We really have no good reason at all to suppose that waking life is not “real”, so the only option available for us is to assert that if the mystical experience is real – which we accept – then so is the waking life, and that there can be no “degrees of reality”; if both are real, then they are both equally real. (For those readers fretting and/or frothing at this point, don’t worry; we’ll return to this question of “more real” later where we will give it a sensible coverage.) And, for anyone with actual real-life experience of mystical experiences – as opposed to the multitude of occultists who can merely talk a good mystical experience – will know that a real mystical experience is not this imaginary total separation from waking existence at all, despite all the fanciful descriptions of it which pollute the occult bookshelves. When a person enters a mystical experience he is perfectly conscious of a continuity between his “waking life” and the mystical state, and when he exits that mystical experience he is perfectly conscious of a continuity going in the other direction. It is downright false to try to pretend that mystical experiences belong to an entirely different order to reality than “waking life” does; both the mystical state and the normal state belong to the same order of reality. It will be less misleading for us to regard the mystical state and the normal state as being two distinct states within the realms of waking life.
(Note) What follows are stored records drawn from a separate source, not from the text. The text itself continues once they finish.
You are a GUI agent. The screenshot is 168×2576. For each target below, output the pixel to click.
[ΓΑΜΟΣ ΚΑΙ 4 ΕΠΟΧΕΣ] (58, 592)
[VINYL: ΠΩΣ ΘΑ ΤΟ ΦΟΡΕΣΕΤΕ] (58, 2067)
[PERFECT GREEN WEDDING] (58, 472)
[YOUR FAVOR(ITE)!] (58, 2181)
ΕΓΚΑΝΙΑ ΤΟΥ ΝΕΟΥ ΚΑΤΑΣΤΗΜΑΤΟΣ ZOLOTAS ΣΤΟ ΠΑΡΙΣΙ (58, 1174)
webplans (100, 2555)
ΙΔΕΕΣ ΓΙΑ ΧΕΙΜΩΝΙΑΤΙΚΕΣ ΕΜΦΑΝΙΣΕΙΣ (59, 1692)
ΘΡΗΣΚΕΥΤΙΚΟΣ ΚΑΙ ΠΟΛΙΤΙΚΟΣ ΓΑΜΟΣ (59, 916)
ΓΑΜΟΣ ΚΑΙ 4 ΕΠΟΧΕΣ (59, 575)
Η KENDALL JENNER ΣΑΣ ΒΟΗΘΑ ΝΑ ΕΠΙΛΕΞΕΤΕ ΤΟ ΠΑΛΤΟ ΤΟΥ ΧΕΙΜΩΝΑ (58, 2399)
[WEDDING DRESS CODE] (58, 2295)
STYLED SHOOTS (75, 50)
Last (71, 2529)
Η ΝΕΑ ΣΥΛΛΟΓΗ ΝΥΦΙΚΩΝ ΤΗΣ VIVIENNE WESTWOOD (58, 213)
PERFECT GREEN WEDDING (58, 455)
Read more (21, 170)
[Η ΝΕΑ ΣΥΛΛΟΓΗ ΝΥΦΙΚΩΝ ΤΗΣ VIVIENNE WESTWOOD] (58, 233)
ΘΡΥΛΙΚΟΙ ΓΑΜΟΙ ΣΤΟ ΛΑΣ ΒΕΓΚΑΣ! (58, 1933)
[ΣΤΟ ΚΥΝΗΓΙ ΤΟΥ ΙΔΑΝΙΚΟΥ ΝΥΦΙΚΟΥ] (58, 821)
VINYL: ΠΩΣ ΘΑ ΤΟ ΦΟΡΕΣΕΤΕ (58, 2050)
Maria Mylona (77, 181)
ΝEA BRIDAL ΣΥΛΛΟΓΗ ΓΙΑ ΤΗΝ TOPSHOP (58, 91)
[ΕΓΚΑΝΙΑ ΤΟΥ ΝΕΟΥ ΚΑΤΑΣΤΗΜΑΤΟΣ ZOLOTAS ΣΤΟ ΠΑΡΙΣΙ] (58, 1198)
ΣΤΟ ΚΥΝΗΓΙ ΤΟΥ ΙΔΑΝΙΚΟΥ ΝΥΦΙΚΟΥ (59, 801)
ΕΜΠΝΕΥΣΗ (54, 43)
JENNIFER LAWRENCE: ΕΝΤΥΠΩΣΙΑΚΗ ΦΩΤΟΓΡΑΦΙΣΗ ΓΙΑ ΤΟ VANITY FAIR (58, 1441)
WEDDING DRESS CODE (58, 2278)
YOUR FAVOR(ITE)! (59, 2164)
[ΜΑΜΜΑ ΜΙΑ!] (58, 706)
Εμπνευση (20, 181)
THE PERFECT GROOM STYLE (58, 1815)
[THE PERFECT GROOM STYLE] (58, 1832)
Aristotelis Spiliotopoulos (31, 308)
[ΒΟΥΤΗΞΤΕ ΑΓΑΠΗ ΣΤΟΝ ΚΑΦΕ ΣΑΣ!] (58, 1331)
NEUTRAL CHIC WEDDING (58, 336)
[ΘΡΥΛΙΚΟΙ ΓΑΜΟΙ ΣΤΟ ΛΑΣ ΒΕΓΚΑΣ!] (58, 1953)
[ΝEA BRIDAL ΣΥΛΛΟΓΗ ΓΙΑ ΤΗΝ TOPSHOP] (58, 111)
At this point, then, we have to discard the “feels more real, therefore is more real” theory in the simple “order of reality” terms that we have been describing it, since even a brief analysis shows that there really is no reason to attribute the two states to different orders of reality where different “rules” would apply (e.g. as in dreams, where one frequently finds oneself immune to the law of gravity). In other words, we cannot rely on the mystical experience to validate any proposed mystical truth simply because it appears to be more real than the normal state. This is not to say that any insights gained during the mystical experience must necessarily be false, of course, merely that the mystical state itself is insufficient grounds for accepting them as being “true”, which is how we have defined “mystical truth” for the purposes of this discussion and how the “justified by experience” crowd usually couch such ideas.

Incidentally, this part of the discussion should really have been unnecessary, if it weren’t for the fact that we are partially addressing an audience consisting of occultists and other religious believers. Anyone with even a vague understanding of the workings of the brain – and, for that matter, anyone with even the slightest insight into their own experiences – will be well aware of the existence of mental states which “feel” more real, but which in fact are not. Anybody who has successfully dealt with a highly stressful emergency situation will be familiar with a state of “hypersensitivity” to phenomena which more often go unnoticed, but when the situation is over little trouble is encountered with attributing such sensitivity to the conditions of the situation itself, and there is rarely a tendency to attempt to derive deep and meaningful truths from them simply as a result of their appearance. We may reasonably assume that the difference between this kind of state and a mystical state is that in the former, the individual does not begin with the assumption that truths can and ought to be derived from such states, and hence does not have his own pre-existing prophecy to fulfill. In the emergency situation, the experience is assessed once the “normal” state is reattained, and it is generally accepted that the normal state is the proper one from which to conduct this assessment. The occultist, on the other hand, takes the opposite approach to the mystical state, by simply declaring that the normal state is fundamentally incapable of carrying out such an assessment. The reasons behind this are worth investigating.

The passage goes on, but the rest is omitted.